WRITTEN TASKS
#1 List every place name in the passage about Herod that follows.
#2 In the passage about Herod below, return the wording verbatim from "The next character" to "when Herod was.".

___ TEXT BLOCK

The next character – if I can call it that – is all Jerusalem that is troubled alongside of Herod. I presume that the all Jerusalem included the powerful who depended on Herod for their positions. I also presume it included the poor who had that inner churning and shortness of breath that comes when you sense you’re in trouble and don’t know why or when it’s going to show up. What would Herod do when his jealousy for power bubbled up in the face of these outsiders who were seeking another king of the Jews. Experience had taught them to be troubled when Herod was.
Herod, next, called together the Chief Priests and Scribes of the people – another character. A lot of ink has been spilled trying to identify just which Jewish leaders these were, but all Matthew tells us – and all that’s important for his story – is that these were the folk who had the religious power in Jerusalem, together with the Bible experts. Many of them would have been Herod’s own political appointments, so they shared Herod’s agenda, at least until he discovered or imagined they didn’t. Like some people today, who still have a little cultural Christianity in their backgrounds, Herod had a little cultural Judaism in his. So he knew enough to tie the King of the Jews to the Messiah and to ask the question of the Bible experts. “So where is the Messiah to be born?” Herod said. “In Bethlehem of Judea comes the answer” (there is one in Galilee). Matthew, then, gives a loose translation of Micah 5:1 and 3, which placed the Messiah’s home in Bethlehem, along with a reference to another scripture from 2 Samuel 5:2 to back up this answer.

______
___ INFORMATION SUPPLIED

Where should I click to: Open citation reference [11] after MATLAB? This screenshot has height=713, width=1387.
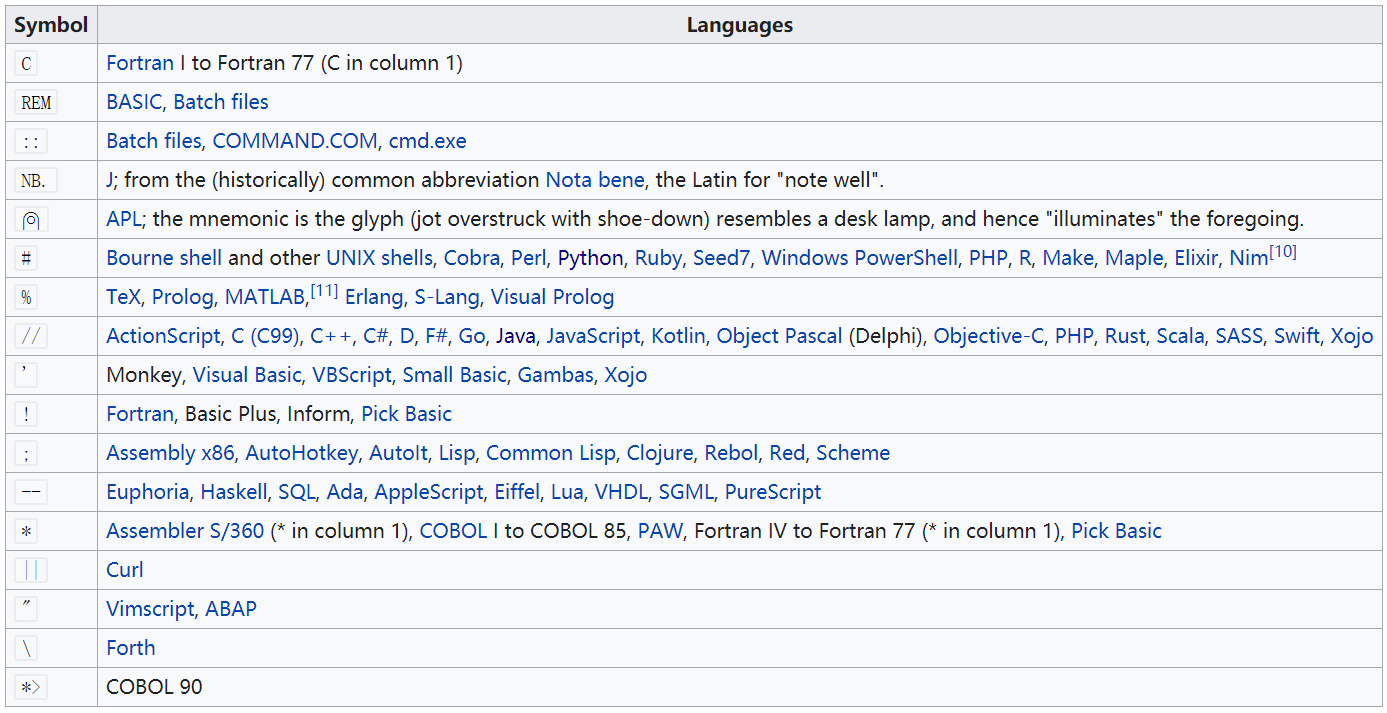coord(324,291)
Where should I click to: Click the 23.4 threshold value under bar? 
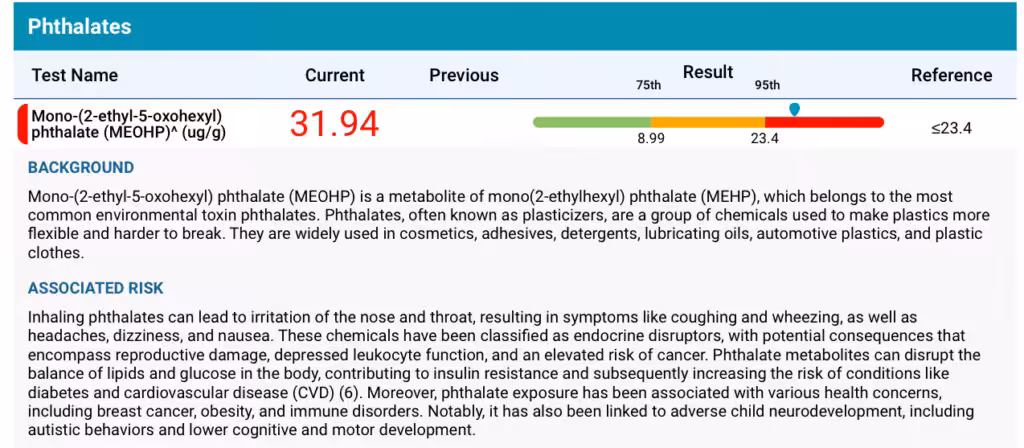coord(765,139)
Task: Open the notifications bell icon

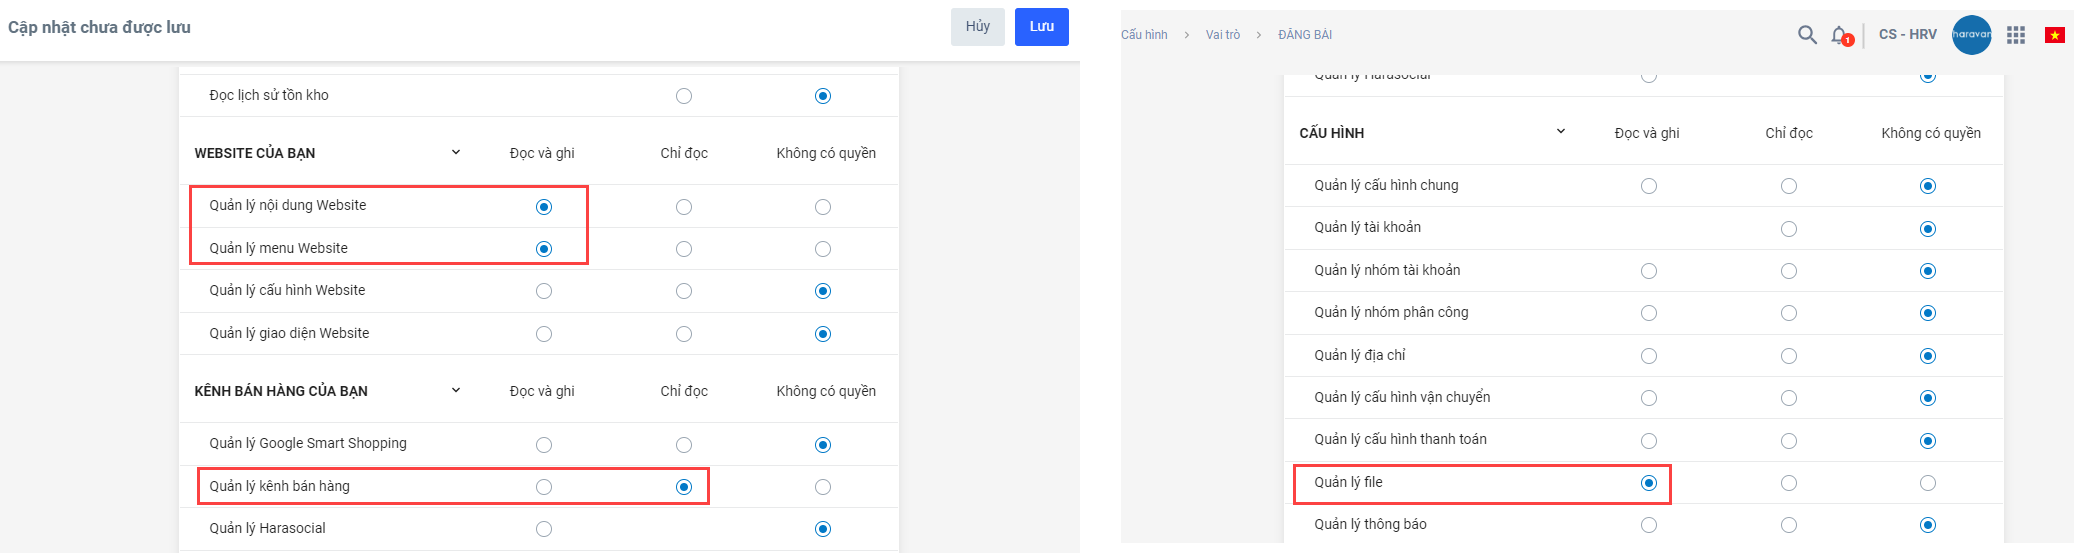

______

EXERCISE ANSWERS
#1 Jerusalem, Bethlehem, Judea, Galilee

#2
The next character – if I can call it that – is all Jerusalem that is troubled alongside of Herod. I presume that the all Jerusalem included the powerful who depended on Herod for their positions. I also presume it included the poor who had that inner churning and shortness of breath that comes when you sense you’re in trouble and don’t know why or when it’s going to show up. What would Herod do when his jealousy for power bubbled up in the face of these outsiders who were seeking another king of the Jews. Experience had taught them to be troubled when Herod was.